Metamorphosen, A Study for 23 Solo Strings

By Richard Strauss (1864 - 1949)

Richard Strauss’s father, Franz, a distinguished musician, played horn in the Court Orchestra of Munich. With a dogmatically conservative attitude towards the music of his time, he raised his son on a diet of Haydn, Mozart, and Beethoven, not allowing him to become acquainted with the music of such “radicals” as Mendelssohn, Chopin, Schumann, and Brahms, let alone Liszt and Wagner. Sons, however, frequently have a way of defying their fathers; Strauss not only became intimate with the music of the 19th century, but also became one of the composers to whom his father would not have given approval. Strauss was to become one of the 20th century’s most distinctive composers, often using the tone poem as his chief vehicle of musical expression.

In 1945, Strauss produced some remarkable and affecting music. In Metamorphosen, he looks backward to the style of an earlier time with great mellowness and depth of feeling. The circumstances surrounding Metamorphosen’s composition were not happy and are reflected in the work. “Perhaps sorrow and despair make us babble on too much,” Strauss wrote to a Swiss critic, “but the burning of the Munich Court Theater, where Tristan and Die Meistersinger had their first performances, where I first heard Freischütz 73 years ago, and where my good father sat at the first horn desk for 49 years … was the greatest catastrophe of my life. There is no possible consolation.” (Many people wonder why Strauss never spoke up against the events of World War II that led to the bombing of Munich.) Strauss sketched a composition to be called Sorrow for Munich, which was never completed, but became part of Metamorphosen.

Metamorphosen was commissioned by the Collegium Musicum of Zurich and its conductor, Paul Sacher. Strauss composed it quickly in the spring of 1945. Sacher’s orchestra premiered Metamorphosen on January 25, 1946, but it was not until 1990 that a short score was discovered in Switzerland and acquired by the Bavarian State Library in Munich, Germany. Its discovery gave rise to the theory that Strauss originally conceived the piece for seven strings and then changed his mind when he received Sacher’s commission intended for a larger string group.

Metamorphosen consists of a set of transformations of three or four themes or thematic fragments.
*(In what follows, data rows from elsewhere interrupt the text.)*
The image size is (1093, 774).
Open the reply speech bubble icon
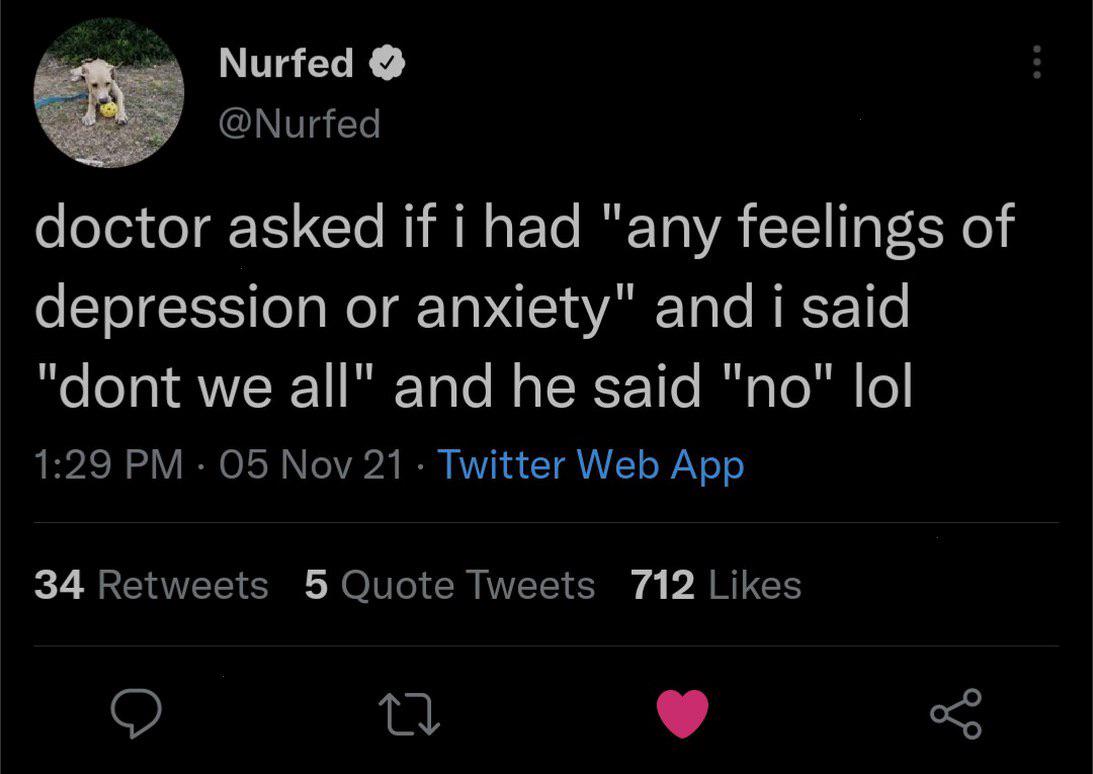coord(136,713)
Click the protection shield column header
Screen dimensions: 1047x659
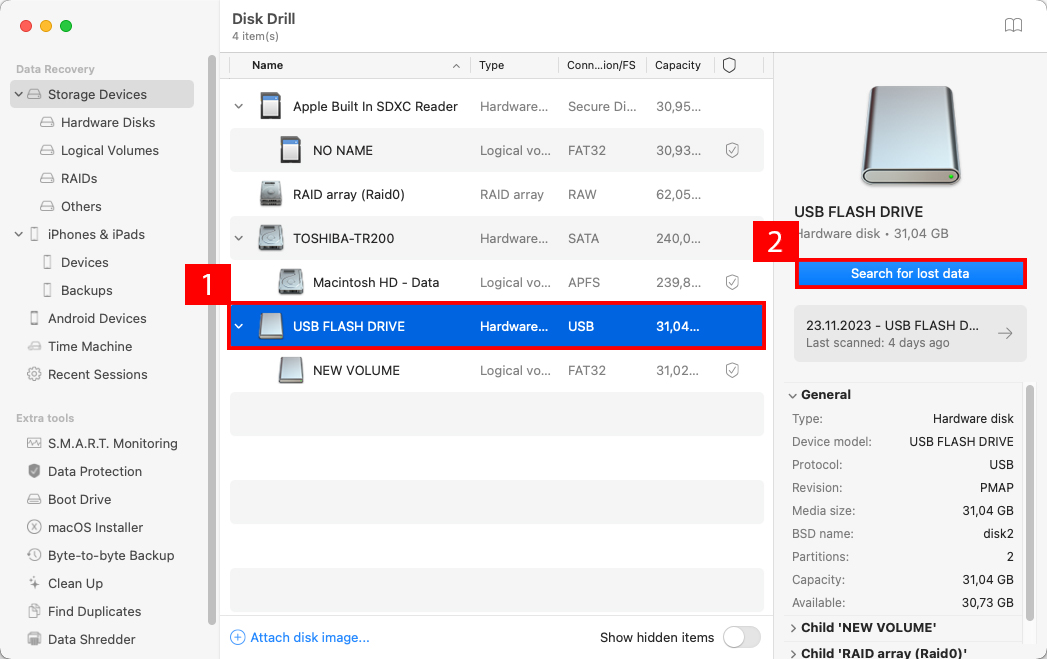[729, 65]
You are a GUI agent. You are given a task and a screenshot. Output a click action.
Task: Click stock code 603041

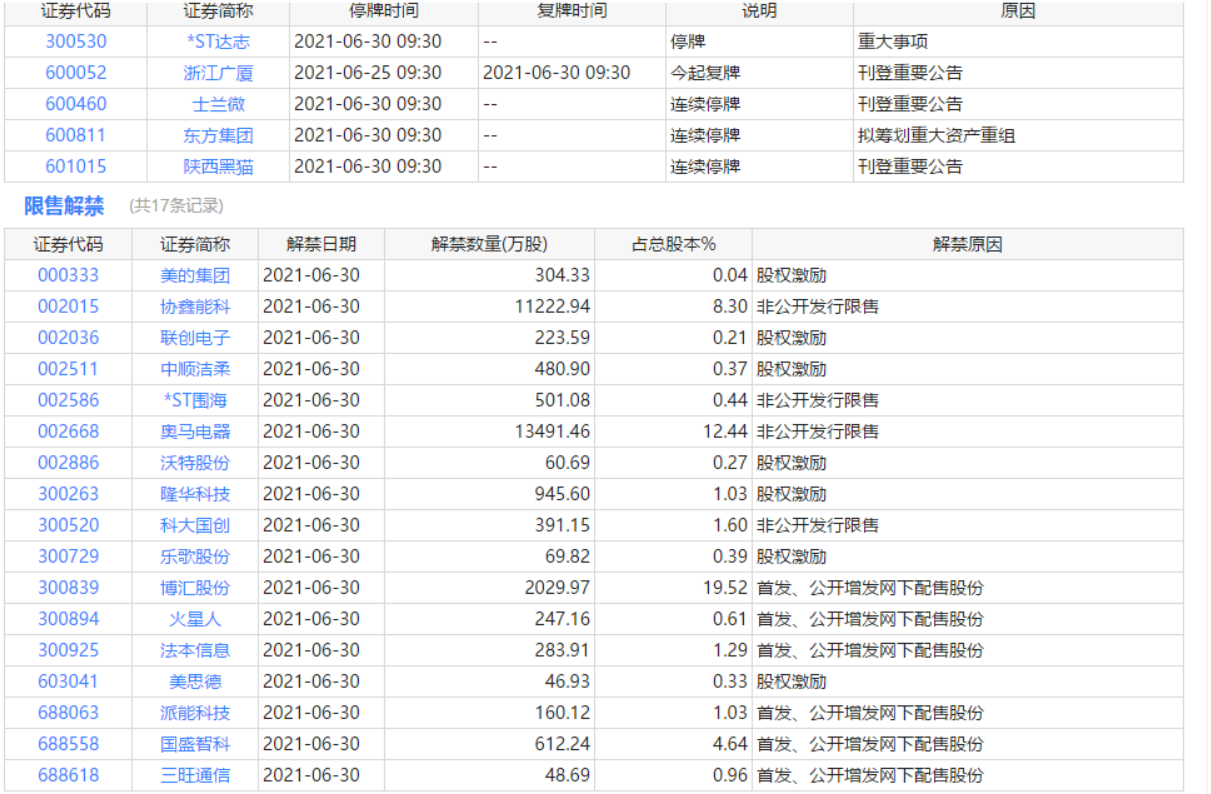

The principal theme, played by the viola after eight introductory measures, bears a striking resemblance to a phrase from the “Funeral March” in Beethoven's “Eroica” Symphony. Strauss said that while composing, he was virtually unaware of the likeness, but slowly, the literal quotation from the Eroica fashioned itself out of his theme. Strauss' other thematic references may not have been unconscious; the clearest is from King Marke's monologue in Wagner's Tristan und Isolde, undoubtedly an allusion to the bombed out Munich Court Theater. There are other Tristan references too, and recollections of Strauss's own Thus Spake Zarathustra and Ariadne auf Naxos.

Structurally, Metamorphosen has one long movement, subdivided into three sections. The first and third are slow, both elegiac and marked Adagio, while the middle one is a more animated Agitato. Throughout, Strauss weaves polyphonic threads in constantly changing textures into a deeply moving composition.